* _Your goal_:
Each line of the entries, from the first to the line containing "Общество (47, 2187)", is to be transcribed exactly as it stands; include no other lines.

* _Stored items_:
* * * * * * *

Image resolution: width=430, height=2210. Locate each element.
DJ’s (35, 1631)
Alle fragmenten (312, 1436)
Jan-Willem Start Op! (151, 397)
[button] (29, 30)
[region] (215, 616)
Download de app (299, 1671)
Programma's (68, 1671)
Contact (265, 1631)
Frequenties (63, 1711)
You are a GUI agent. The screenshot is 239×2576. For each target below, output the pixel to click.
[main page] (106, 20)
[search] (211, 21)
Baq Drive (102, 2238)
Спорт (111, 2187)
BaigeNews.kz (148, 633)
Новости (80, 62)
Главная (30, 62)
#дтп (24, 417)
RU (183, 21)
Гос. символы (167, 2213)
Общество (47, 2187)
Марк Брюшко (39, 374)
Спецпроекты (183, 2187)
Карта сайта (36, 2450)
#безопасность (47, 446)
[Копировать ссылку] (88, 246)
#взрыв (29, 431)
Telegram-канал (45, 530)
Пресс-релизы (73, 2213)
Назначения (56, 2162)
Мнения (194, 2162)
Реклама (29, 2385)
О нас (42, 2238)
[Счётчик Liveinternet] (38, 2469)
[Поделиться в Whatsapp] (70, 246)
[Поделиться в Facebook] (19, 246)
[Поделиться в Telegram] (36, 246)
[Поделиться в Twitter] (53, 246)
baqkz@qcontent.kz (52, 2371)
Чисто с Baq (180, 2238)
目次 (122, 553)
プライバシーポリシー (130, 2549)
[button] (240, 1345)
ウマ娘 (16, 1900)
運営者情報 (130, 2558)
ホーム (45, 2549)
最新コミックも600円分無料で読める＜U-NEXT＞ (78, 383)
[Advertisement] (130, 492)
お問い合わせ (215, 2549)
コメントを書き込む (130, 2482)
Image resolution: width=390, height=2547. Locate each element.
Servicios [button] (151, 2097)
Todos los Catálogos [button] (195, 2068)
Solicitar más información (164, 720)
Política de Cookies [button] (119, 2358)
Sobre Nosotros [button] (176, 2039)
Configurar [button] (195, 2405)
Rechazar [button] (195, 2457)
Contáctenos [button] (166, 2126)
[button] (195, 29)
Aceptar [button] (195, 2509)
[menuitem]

* * * * * * *

* _Task result_:
Image resolution: width=430, height=2210. Locate each element.
DJ’s (35, 1631)
Alle fragmenten (312, 1436)
Jan-Willem Start Op! (151, 397)
[button] (29, 30)
[region] (215, 616)
Download de app (299, 1671)
Programma's (68, 1671)
Contact (265, 1631)
Frequenties (63, 1711)
You are a GUI agent. The screenshot is 239×2576. For each target below, output the pixel to click.
[main page] (106, 20)
[search] (211, 21)
Baq Drive (102, 2238)
Спорт (111, 2187)
BaigeNews.kz (148, 633)
Новости (80, 62)
Главная (30, 62)
#дтп (24, 417)
RU (183, 21)
Гос. символы (167, 2213)
Общество (47, 2187)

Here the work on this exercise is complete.